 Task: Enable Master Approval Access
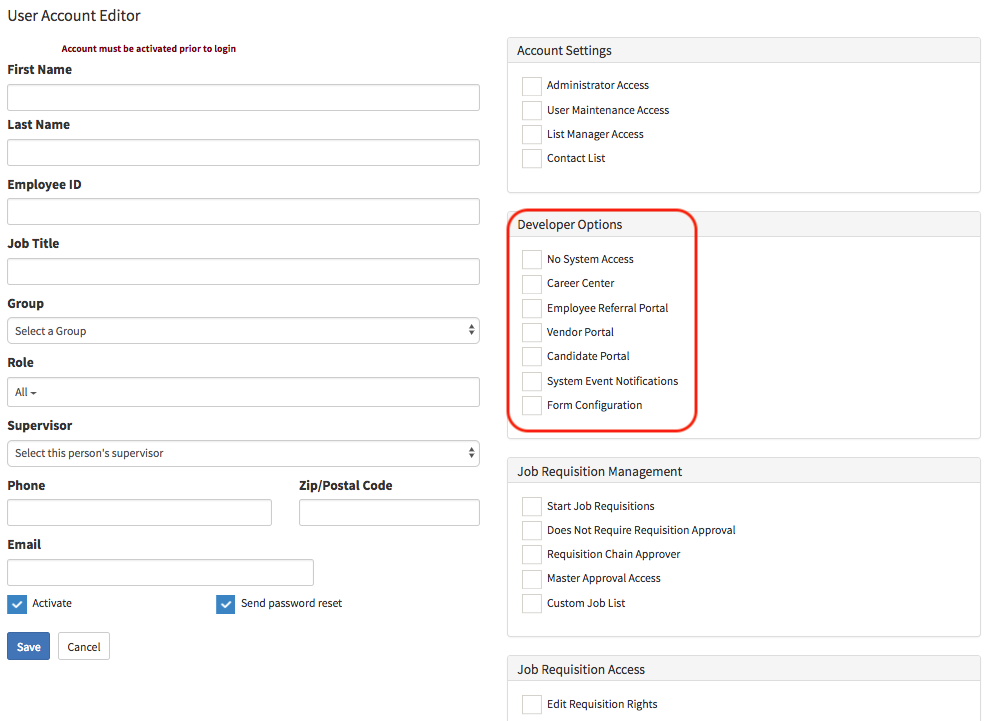click(531, 578)
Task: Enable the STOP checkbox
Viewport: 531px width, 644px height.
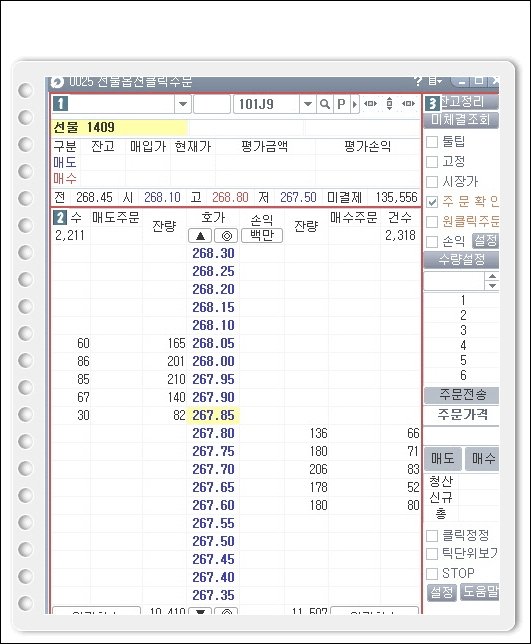Action: [x=432, y=573]
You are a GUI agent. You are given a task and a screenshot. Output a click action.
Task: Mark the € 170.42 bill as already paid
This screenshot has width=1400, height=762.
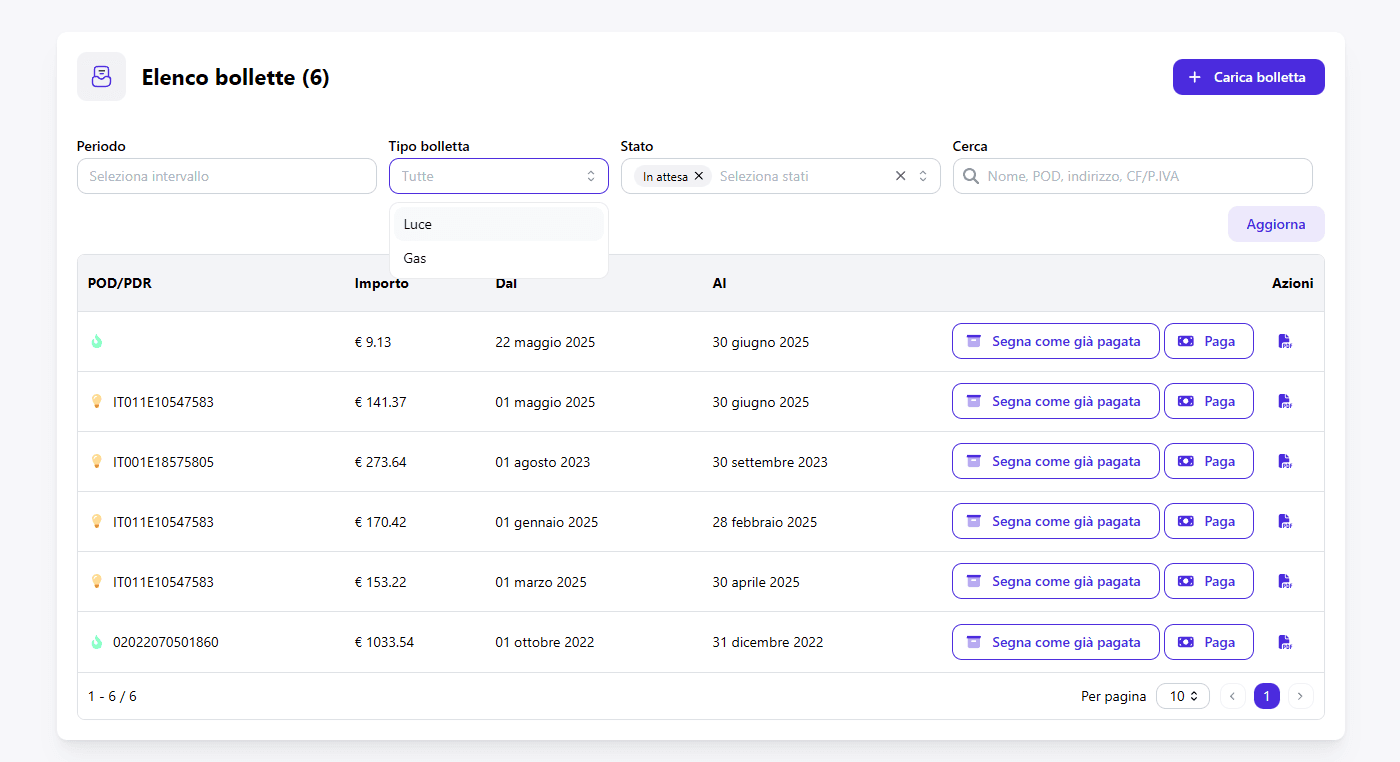pyautogui.click(x=1055, y=521)
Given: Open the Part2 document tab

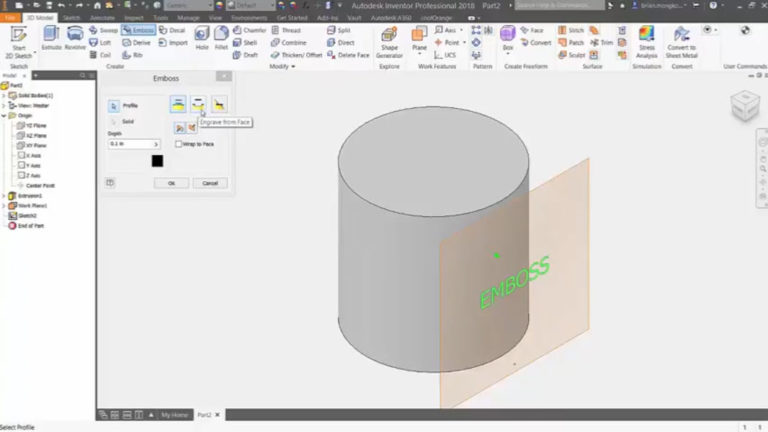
——
### Stated exercise
Output everything from the line containing "You are a GUI" down to the end of the entries as a numbered list. Leave out blank lines and pictures.

### Answer in full
1. You are a GUI agent. You are given a task and a screenshot. Output a click action.
2. Task: Mark the € 170.42 bill as already paid
3. This screenshot has width=1400, height=762.
4. pyautogui.click(x=1055, y=521)
5. Given: Open the Part2 document tab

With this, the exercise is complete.